1227年 (嘉禄3年、12月10日 改元 安貞元年 丁亥)
 
 

6月1日 戊申 霽
  日蝕正現す(四分)。
 

6月7日 [百錬抄]
  土御門油小路に於いて、尊長法印を捜し出す。武士充満す。自害を企つと。承久以後
  七ヶ年隠居す。
 

6月8日 乙卯 雨下る
  大倉大慈寺の鐘鋳らるべきの由その沙汰有り。後藤左衛門の尉・清右衛門の志等これ
  を奉行す。
 

6月12日 己未 雨下る
  凡そ日来霖雨旬を渉る。所々洪水し、河辺の田畠等流失すと。
 

6月14日 辛酉 晴
  六波羅の馳駅下着す。申して云く、去る七日辰の刻、鷹司油小路大炊の助入道後見肥
  後房の宅に於いて、管十郎左衛門の尉周則二位法印尊長を虜らんと欲するの処、忽ち
  自殺を企つ。未だ死終わらざるの間、襲い到る所の勇士二人、彼の為疵を被りをはん
  ぬ。翌日八日、六波羅に於いて尊長すでに死去す。これ去る承久三年合戦の張本なり。
  日来肥後房の宅に隠れ置く所なり。
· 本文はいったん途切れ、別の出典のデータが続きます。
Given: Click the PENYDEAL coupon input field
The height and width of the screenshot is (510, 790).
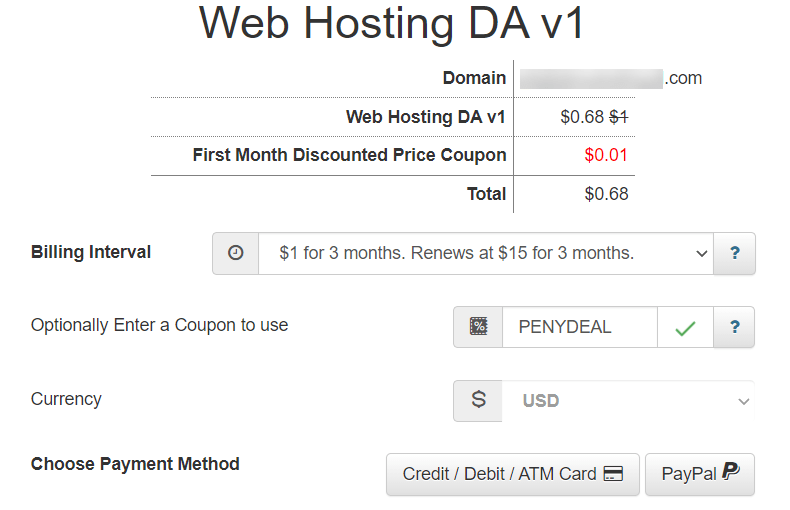Looking at the screenshot, I should [x=580, y=327].

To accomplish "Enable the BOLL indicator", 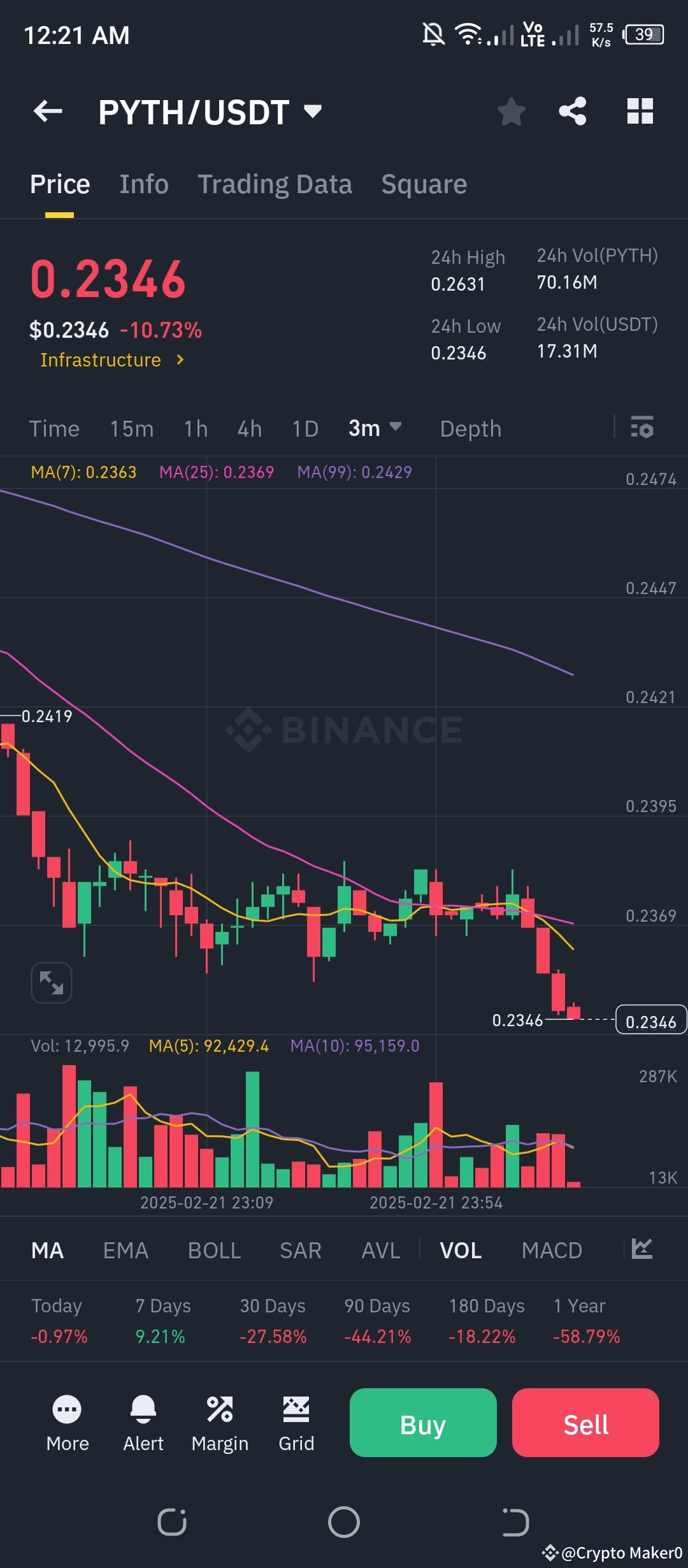I will click(x=214, y=1250).
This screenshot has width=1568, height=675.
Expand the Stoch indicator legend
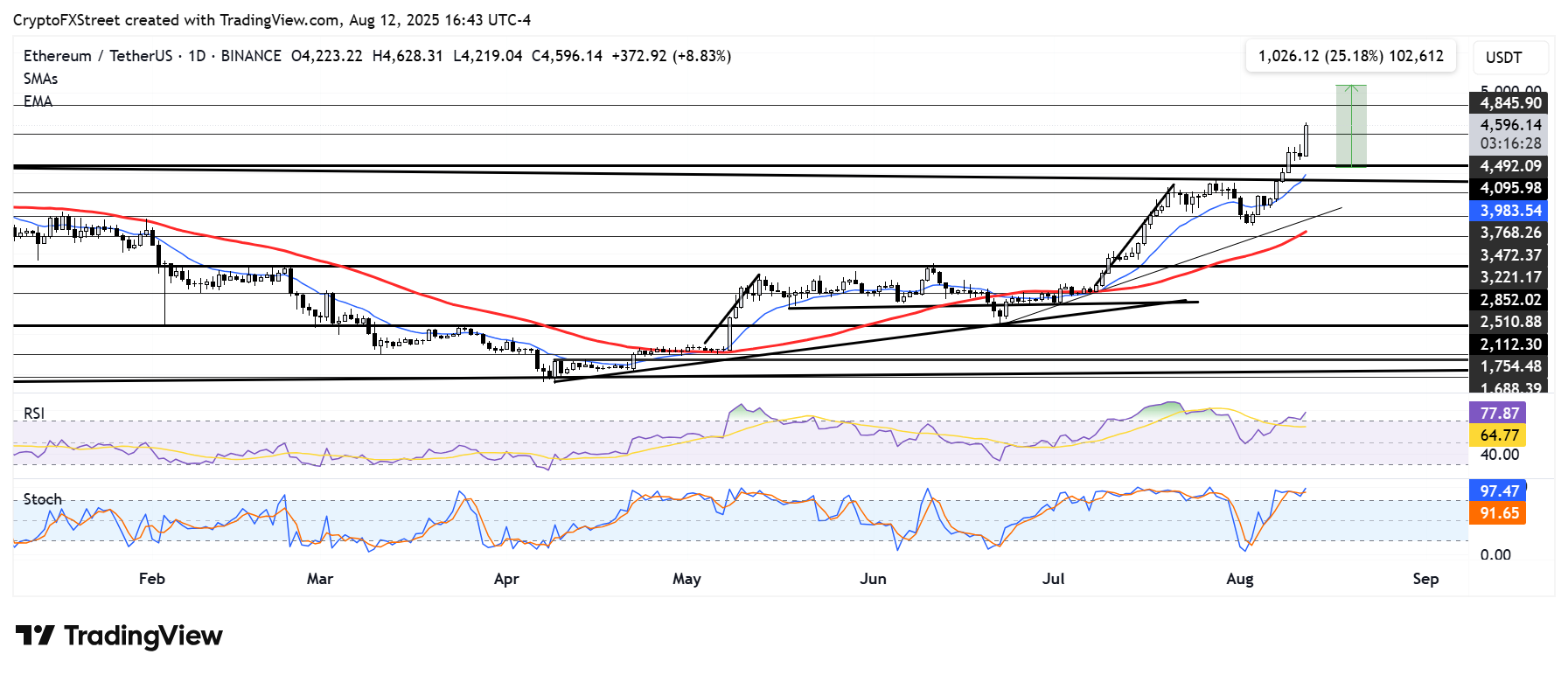42,499
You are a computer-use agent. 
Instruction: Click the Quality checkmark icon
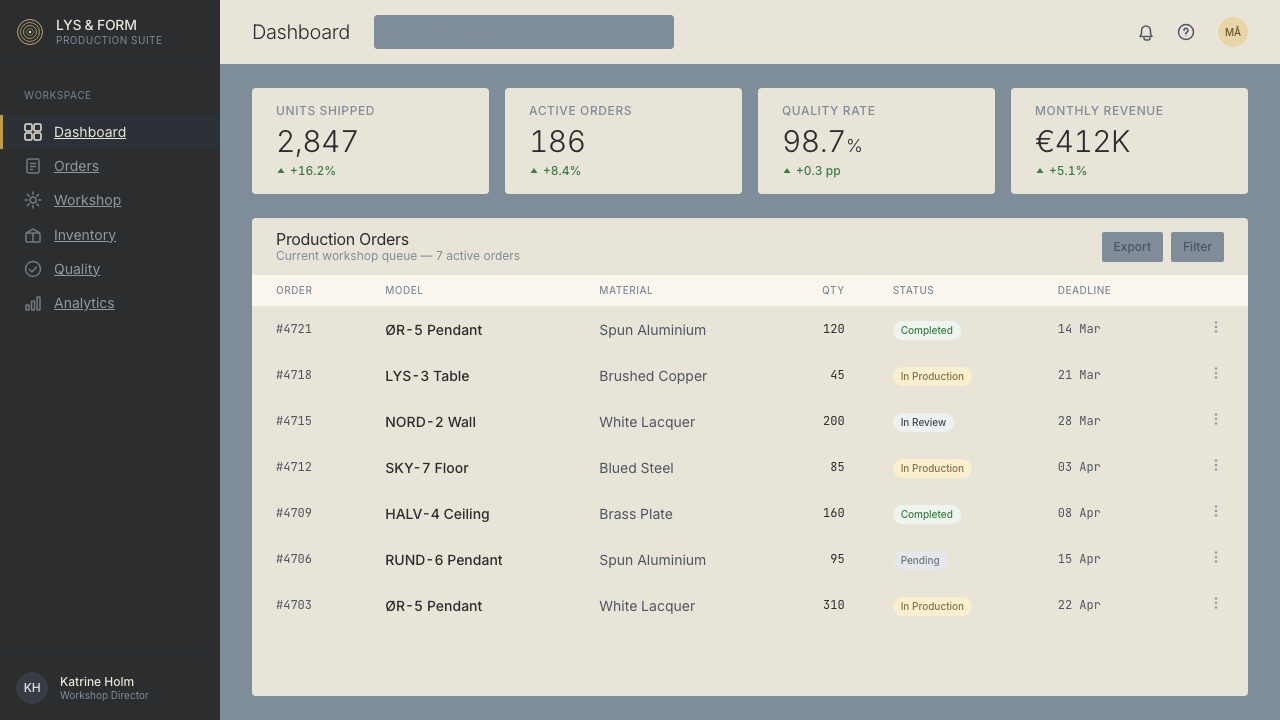(33, 269)
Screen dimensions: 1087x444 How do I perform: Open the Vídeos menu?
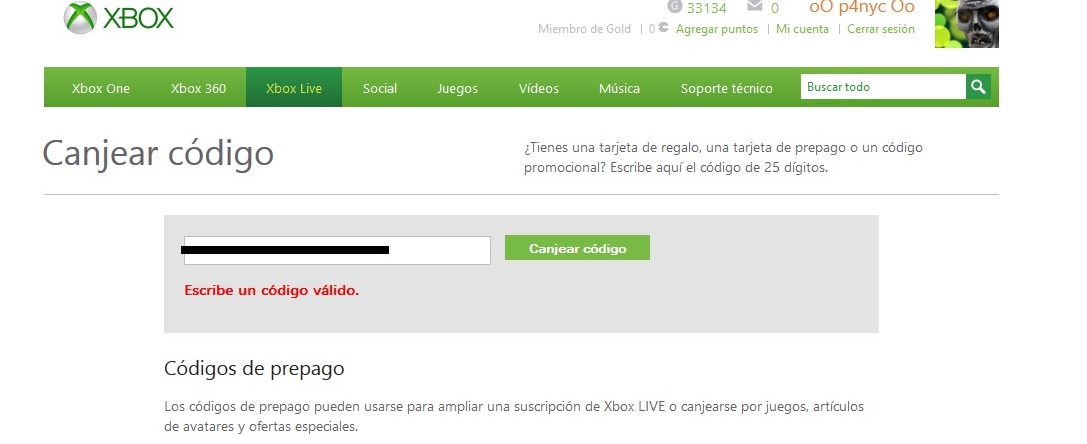pos(539,88)
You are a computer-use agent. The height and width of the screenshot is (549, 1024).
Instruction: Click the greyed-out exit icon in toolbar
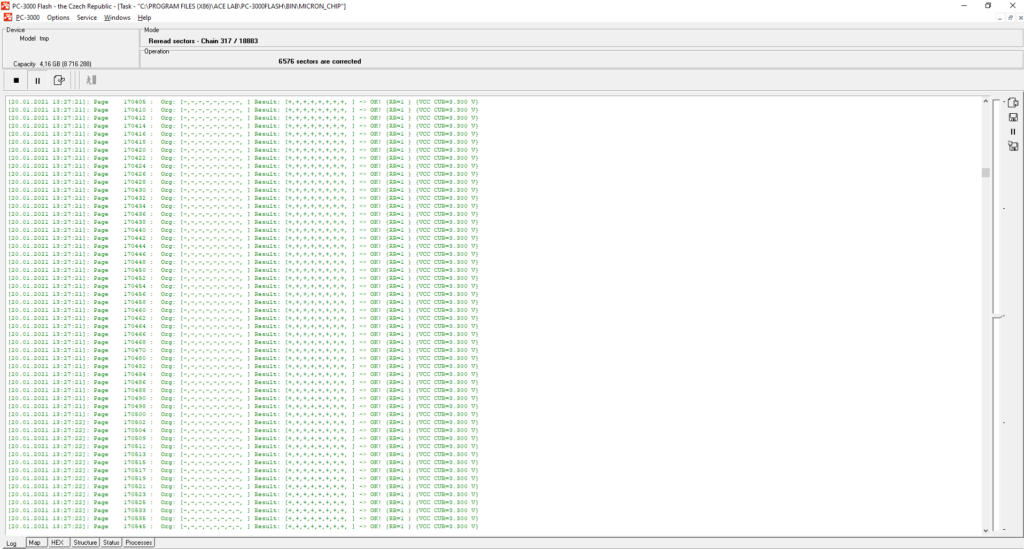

また和田新兵衛の尉朝盛法師、先度搦め漏れると
  雖も、今日これを生虜ると。
 

6月15日 壬戌 晴
  伊藤左衛門の尉・尾藤左近将監等京都より帰参すと。
 

6月16日 癸亥 晴
  亥の刻白虹見ゆと。
 

6月17日 甲子 霽
  御所の乾角に納殿を立てらるべきの由その沙汰有り。而るに奉行人周防の前司申して
  云く、明日より、西は王相方なり。御方違え有るべきかと。但し西方に当たらざるか
  の由仰せ有り。仍って陰陽道に尋ね問わるるの処、各々丈数を積もり、申して云く、
  夜の御所より西行二十二丈八尺五寸・北行十六丈八尺、戌の方に入る事一丈五尺六寸
  八分。然れば西の鰭板の際より六丈これを相去り、立てらるるに於いては、御方違え
  無しと雖も憚り有るべからずと。
 

6月18日 乙丑 雨下る
  卯の刻、武蔵の次郎時實(武州二男、当腹、年十六)家人高橋の次郎(京高橋の住人
  なり)の為殺害せられ給う。傍輩両三人同じく害せられをはんぬ。この間、明日丈六
  堂供養たるべきに依って、群を成す御家人等競走す。爰に伊東左衛門の尉祐時の郎従
  件の高橋を虜り進す。即日腰越の辺に於いて斬刑に処せらる。縡の最中、甚雨沃ぐが
  如しと。辰の刻嶋津豊後の守従五位下惟宗朝臣忠久卒す。日来脚気の上、赤痢病に悩
  むと。晩に及び尾藤左近将監景綱遂に出家しをはんぬ。武蔵の次郎の乳母夫たるに依
  ってなり。
 

6月19日 丙寅 陰
  評議有り。丈六堂供養の事、武蔵の次郎の事に依って延引すべきの由治定すと。
 

6月24日 [百錬抄]
  山門の所司已下大谷の辺に群集す。法然上人の墓所を破却せらる。これ専修念仏の事、
  近日山門の訴え有り。彼の墳墓に於いては興盛の故と。但し遺骨に於いては、門弟等
  偸み掘り出し他所に渡すと。
 

6月30日 丁丑 晴
  御所寝殿の南面に於いて、六月祓いを行わる。晴賢これを奉仕す。石山侍従贖物役を
  勤む。周防の前司親實奉行たりと。